Under the Process for Exemptive Relief Applications in Multiple Jurisdictions (for a dual application):
(a) the Alberta Securities Commission is the principal regulator for this application;
(b) the Filer has provided notice that section 4.7(1) of Multilateral Instrument 11-102 Passport System (MI 11-102) is intended to be relied upon in British Columbia; and
(c) this decision is the decision of the principal regulator and evidences the decision of the securities regulatory authority or regulator in Ontario.
Terms defined in National Instrument 14-101 Definitions or MI 11-102 have the same meaning if used in this decision, unless otherwise defined herein.
This decision is based on the following facts represented by the Filer:
1. The Filer is a corporation incorporated under the Business Corporations Act (Alberta). Its head office is located in Calgary, Alberta.
2. The Filer is a reporting issuer in the provinces of Alberta, British Columbia and Ontario and is not, to its knowledge, in default of its obligations as a reporting issuer under the securities legislation of any of the jurisdictions.
3. The Filer is the resulting issuer of the reverse takeover (the Reverse Takeover) of the Reverse Takeover Acquiree by Sundance Energy Corporation (TargetCo), a private Alberta corporation, which was completed on April 8, 2011. This transaction will be accounted for as a reverse takeover, with the result that the Filer's future financial statements will consolidate the results of operations of the Reverse Takeover Acquiree from the date of the Reverse Takeover only.
4. The financial year end of the Reverse Takeover Acquiree was December 31. The financial year end of Targetco was October 31. In conjunction with the Reverse Takeover, the Filer changed its name to Sundance Energy Corporation and adopted the October 31 year end of TargetCo. As a result, the Filer will adopt IFRS pursuant to Part 3 of NI 52-107 effective November 1, 2011.

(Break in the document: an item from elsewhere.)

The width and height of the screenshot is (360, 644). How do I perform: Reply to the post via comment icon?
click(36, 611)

5. Pursuant to subsections 4.3(1) of National Instrument 51-102 Continuous Disclosure Obligations and 3.8(2) of the Companion Policy 51-102CP, the Reverse Takeover Acquiree is required to file an interim financial report for the interim period ended March 31, 2011. Without the exemption being sought hereunder, this interim financial report would be required to be prepared in accordance with Canadian GAAP applicable to publicly accountable enterprises that is IFRS.
6. The Reverse Takeover Acquiree undertook very limited business activities during the interim period ended March 31, 2011 and had no revenue and incurred no expenses relating to operating activities.

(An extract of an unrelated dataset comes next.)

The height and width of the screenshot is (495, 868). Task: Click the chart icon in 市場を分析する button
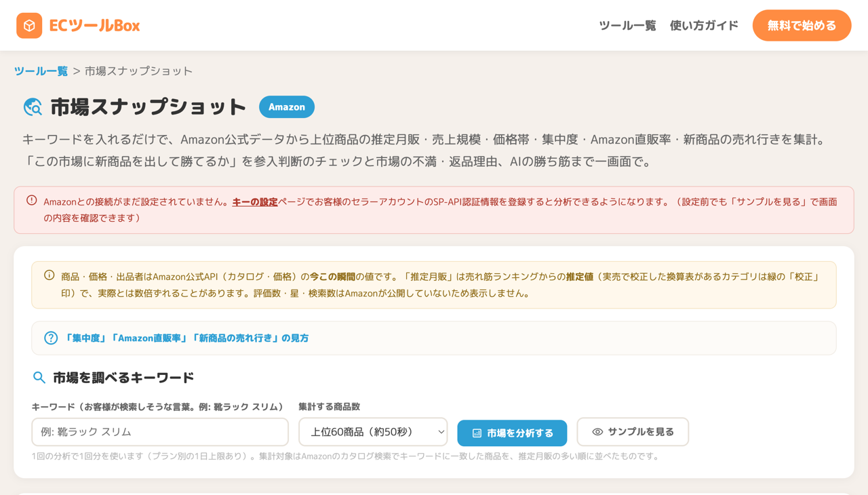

Each of the Decision Makers is satisfied that the decision meets the applicable test set out in the Legislation for the Decision Maker to make the decision.

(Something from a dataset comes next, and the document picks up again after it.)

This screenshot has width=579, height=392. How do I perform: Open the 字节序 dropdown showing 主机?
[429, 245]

The decision of the Decision Makers under the Legislation is that the Exemption Sought is granted provided that the interim financial report of the Reverse Takeover Acquiree for the interim period ended March 31, 2011:
(a) is prepared in accordance with Canadian GAAP-Part V; and
(b) discloses that it was prepared in accordance with Canadian GAAP-Part V instead of IFRS.